The 21st AVN Awards ceremony, presented by Adult Video News (AVN), took place January 10, 2004 at the Venetian Hotel Grand Ballroom, at Paradise, Nevada, U.S.A. During the ceremony, AVN presented AVN Awards in 94 categories honoring the best pornographic films released between Oct. 1, 2002 and Sept. 30, 2003. The ceremony, televised in the United States by Playboy TV, was produced and directed by Gary Miller. Comedian Jim Norton hosted the show for the first time with adult film star Jenna Jameson in her third stint as co-host.
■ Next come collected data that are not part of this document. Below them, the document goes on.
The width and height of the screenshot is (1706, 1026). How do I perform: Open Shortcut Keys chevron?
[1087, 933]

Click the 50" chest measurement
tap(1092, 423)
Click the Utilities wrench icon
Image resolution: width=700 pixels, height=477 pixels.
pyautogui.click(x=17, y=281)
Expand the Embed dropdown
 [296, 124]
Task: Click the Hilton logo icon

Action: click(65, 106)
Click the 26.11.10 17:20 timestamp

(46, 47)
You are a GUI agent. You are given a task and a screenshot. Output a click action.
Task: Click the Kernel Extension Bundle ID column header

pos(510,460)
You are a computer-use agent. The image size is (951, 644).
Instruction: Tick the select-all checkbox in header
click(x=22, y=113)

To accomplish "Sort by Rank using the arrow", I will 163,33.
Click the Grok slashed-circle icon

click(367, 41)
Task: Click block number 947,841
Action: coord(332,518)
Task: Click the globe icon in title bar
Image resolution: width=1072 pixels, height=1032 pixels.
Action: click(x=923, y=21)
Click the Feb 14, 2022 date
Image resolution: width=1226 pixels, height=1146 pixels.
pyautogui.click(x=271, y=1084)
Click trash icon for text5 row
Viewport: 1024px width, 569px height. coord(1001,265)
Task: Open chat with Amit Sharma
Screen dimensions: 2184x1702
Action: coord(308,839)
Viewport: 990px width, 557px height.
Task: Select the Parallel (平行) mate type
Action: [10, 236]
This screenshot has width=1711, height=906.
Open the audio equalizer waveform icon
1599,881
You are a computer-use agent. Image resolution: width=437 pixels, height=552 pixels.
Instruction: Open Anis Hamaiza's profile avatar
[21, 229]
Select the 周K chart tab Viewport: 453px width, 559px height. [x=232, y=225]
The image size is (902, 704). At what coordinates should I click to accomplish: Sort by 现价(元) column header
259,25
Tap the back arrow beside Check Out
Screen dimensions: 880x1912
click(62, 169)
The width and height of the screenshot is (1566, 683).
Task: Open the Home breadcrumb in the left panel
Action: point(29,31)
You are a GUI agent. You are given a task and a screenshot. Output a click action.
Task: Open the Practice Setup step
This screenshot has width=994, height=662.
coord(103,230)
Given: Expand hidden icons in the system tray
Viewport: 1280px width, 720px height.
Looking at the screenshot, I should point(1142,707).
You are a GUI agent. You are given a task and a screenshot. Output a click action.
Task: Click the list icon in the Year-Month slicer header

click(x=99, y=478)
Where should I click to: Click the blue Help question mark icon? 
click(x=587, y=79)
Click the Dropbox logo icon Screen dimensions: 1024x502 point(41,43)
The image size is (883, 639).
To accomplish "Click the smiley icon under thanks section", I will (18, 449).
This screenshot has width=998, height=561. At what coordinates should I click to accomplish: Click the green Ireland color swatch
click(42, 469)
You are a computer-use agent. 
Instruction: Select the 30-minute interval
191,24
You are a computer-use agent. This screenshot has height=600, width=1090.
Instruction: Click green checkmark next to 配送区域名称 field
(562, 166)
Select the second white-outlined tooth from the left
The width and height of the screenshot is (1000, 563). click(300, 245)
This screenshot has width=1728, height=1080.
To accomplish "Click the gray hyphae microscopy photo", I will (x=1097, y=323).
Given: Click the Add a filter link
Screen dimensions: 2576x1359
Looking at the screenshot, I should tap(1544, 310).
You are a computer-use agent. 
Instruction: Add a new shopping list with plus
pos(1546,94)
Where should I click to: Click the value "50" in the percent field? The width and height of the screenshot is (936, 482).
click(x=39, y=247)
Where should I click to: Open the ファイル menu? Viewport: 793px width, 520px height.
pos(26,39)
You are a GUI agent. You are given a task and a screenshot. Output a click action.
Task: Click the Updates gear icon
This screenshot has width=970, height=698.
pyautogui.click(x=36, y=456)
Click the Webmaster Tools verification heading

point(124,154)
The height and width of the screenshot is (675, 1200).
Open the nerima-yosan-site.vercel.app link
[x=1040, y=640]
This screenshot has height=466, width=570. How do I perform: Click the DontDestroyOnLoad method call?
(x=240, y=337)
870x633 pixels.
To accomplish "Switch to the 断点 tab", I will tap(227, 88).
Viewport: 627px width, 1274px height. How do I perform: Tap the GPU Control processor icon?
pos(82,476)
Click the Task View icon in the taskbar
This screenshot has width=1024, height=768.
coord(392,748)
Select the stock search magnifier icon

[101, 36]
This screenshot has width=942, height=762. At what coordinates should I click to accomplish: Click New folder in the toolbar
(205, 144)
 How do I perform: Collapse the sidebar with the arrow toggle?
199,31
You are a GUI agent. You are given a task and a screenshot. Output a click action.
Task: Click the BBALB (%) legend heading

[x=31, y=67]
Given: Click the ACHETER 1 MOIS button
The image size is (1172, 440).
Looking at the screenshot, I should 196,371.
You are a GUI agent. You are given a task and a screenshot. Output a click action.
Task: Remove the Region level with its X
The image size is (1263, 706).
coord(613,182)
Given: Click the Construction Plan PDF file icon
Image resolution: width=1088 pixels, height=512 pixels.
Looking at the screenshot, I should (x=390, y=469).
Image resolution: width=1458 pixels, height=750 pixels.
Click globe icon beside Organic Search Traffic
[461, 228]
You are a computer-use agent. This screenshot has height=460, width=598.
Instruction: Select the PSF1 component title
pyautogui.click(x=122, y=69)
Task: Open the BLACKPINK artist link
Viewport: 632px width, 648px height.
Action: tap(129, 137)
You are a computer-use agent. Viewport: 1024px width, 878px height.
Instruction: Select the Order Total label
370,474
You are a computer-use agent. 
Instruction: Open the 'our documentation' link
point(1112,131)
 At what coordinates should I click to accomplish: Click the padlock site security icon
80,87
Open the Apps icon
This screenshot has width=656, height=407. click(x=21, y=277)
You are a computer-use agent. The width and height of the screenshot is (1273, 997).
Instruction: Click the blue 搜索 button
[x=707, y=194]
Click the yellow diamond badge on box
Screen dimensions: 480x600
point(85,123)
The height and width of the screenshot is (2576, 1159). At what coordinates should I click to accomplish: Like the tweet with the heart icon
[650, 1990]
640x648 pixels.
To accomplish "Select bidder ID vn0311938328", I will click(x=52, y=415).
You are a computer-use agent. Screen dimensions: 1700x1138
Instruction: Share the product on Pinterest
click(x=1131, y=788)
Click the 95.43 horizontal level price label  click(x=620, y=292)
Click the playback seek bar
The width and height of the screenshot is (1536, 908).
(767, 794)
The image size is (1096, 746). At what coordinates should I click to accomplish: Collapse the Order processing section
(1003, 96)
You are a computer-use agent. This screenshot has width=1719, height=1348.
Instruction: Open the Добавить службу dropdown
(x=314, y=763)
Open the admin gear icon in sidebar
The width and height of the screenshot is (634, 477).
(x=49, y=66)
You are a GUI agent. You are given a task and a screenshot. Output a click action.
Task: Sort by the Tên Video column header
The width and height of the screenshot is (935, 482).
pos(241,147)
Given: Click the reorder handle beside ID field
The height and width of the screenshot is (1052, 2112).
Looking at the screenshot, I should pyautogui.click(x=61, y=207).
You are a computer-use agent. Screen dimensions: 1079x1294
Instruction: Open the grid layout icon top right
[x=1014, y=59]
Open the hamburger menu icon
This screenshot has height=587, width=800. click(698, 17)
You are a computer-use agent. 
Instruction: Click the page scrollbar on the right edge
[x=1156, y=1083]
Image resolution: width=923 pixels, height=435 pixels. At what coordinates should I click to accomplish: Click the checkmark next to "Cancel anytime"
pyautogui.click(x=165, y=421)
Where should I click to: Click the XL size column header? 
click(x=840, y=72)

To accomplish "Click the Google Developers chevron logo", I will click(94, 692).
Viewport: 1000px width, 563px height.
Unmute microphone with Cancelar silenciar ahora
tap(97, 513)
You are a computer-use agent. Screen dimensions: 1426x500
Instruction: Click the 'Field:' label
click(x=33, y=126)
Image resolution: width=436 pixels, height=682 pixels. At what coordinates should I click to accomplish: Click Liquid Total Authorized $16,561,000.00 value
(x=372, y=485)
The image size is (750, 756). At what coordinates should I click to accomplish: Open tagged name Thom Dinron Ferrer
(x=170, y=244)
Heart of Darkness won five awards including Best Director—Film for Paul Thomas and Best Film, however, Space Nuts took home the most awards, with six. Other multiple winners included Rawhide, with five awards; Beautiful and Hard Edge with four wins apiece and Fetish: The Dream Scape and Looking In with three each.

Winners and nominees
The nominees for the 21st AVN Awards were announced on December 1, 2003. Rawhide received the most nominations with 15, followed by Heart of Darkness with 14, Space Nuts and Compulsion each with 13 and Beautiful with 12.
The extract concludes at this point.